◆ Record extracts
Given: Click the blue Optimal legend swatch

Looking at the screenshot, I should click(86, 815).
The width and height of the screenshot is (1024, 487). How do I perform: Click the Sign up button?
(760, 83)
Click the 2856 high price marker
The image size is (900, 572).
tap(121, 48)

◆ What you will do
All of the entries above should be transcribed exactly, line for line.

◆ Task output
Given: Click the blue Optimal legend swatch

Looking at the screenshot, I should click(86, 815).
The width and height of the screenshot is (1024, 487). How do I perform: Click the Sign up button?
(760, 83)
Click the 2856 high price marker
The image size is (900, 572).
tap(121, 48)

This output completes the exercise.